Opinion: What it means if California loses a seat for Democrats
May 13, 2021
It was revealed that California would lose one congressional seat on April 26 after the slowest population growth recorded in a 20 year period. All over the country, formerly blue-state-held seats were reallocated to red states.
This has been quite inevitable through the continuous population loss in California. While this may seem to harm the Democrats who hold most of California’s seats, this actually may end up being beneficial to their party due to allowing expansion of power in red states.
With high taxes and regulations, people and businesses (bringing employees with them) have left California. In 2018 and 2019 alone, 765 commercial facilities left California, according to Stanford University.
When Erica Douglass, CEO of tech company Whoosh Traffic, moved her company from San Diego to Austin, Texas, she penned an open letter to California. “Not surprisingly, California businesses tend to relocate from the counties with the highest taxes, highest regulatory burdens, and most expensive real estate, such as San Francisco, and they tend to relocate to states where it is easier to prosper,” Douglass said.

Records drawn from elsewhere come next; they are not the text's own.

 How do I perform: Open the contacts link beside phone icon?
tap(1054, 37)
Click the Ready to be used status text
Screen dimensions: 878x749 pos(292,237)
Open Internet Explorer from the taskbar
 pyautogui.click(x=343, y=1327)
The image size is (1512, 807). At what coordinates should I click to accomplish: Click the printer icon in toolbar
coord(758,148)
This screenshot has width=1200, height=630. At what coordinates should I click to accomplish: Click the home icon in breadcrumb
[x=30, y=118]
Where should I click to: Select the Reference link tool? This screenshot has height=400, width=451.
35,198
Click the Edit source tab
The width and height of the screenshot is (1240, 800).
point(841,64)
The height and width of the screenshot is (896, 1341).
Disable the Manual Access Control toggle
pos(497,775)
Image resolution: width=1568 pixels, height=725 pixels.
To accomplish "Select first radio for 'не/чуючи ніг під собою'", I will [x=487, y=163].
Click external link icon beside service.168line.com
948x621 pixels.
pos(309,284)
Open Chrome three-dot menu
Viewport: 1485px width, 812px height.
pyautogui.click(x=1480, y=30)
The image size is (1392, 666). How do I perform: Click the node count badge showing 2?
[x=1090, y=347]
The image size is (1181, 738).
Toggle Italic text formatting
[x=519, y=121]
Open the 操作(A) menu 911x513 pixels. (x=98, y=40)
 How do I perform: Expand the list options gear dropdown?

In the past five years, Californian companies such as Toyota Motor North America, Kubota Tractor Corporation, Charles Schwab Corp, and Jamba Juice have announced corporate moves to Texas, where taxes on businesses are much lower.
It’s no surprise that those who don’t want to pay high-income tax rates and employees of companies moving to avoid taxes have left California, causing a downturn in population growth.
Additionally, the citizenship question added to the census by Republican former President Donald Trump may have caused many of the 11 million non-citizens in California from taking the census, which would reflect a drop in population that would contribute to California’s lost seat.
While this loss is a disadvantage regarding the power of Californians in the democracy, this is not necessarily a negative for Democrat power on the whole. According to the Public Policy Institute of California, almost half of California’s registered voters are Democrats, with a quarter of the remainder having no party preference. Californians are very likely to be liberal, and the influx of individuals moving out of state isn’t expected to change that.
Assumed liberals from Democratic strongholds, such as California, are flocking to Republican states, such as Texas, causing a shift in demographics. This is especially rewarding for Democrats because of the electoral college in the United States. California can still easily vote for Democratic candidates as they favor the democrats percentage-wise.
However, the margins in Republican states are dwindling. There has been a dilution of Republicans in these states, theoretically. This can easily be seen in Pennsylvania and Georgia’s elected Democrats, including President Joe Biden, Senator Jon Ossoff, and Reverend Senator Raphael Warnock. Additionally, in the 2020 election, many swing states favored Democrats. Furthermore, in 2016, former President Trump won Texas with 9 points above Clinton. However, in 2020, his margin dwindled to only 6 points above Biden.
This trend is exceptionally favorable to Democrats. According to my theory, while the widely Democratic state of California is losing some power, Democrats as a whole are gaining. Many of the reallocated seats to Republican states may end up being blue anyway.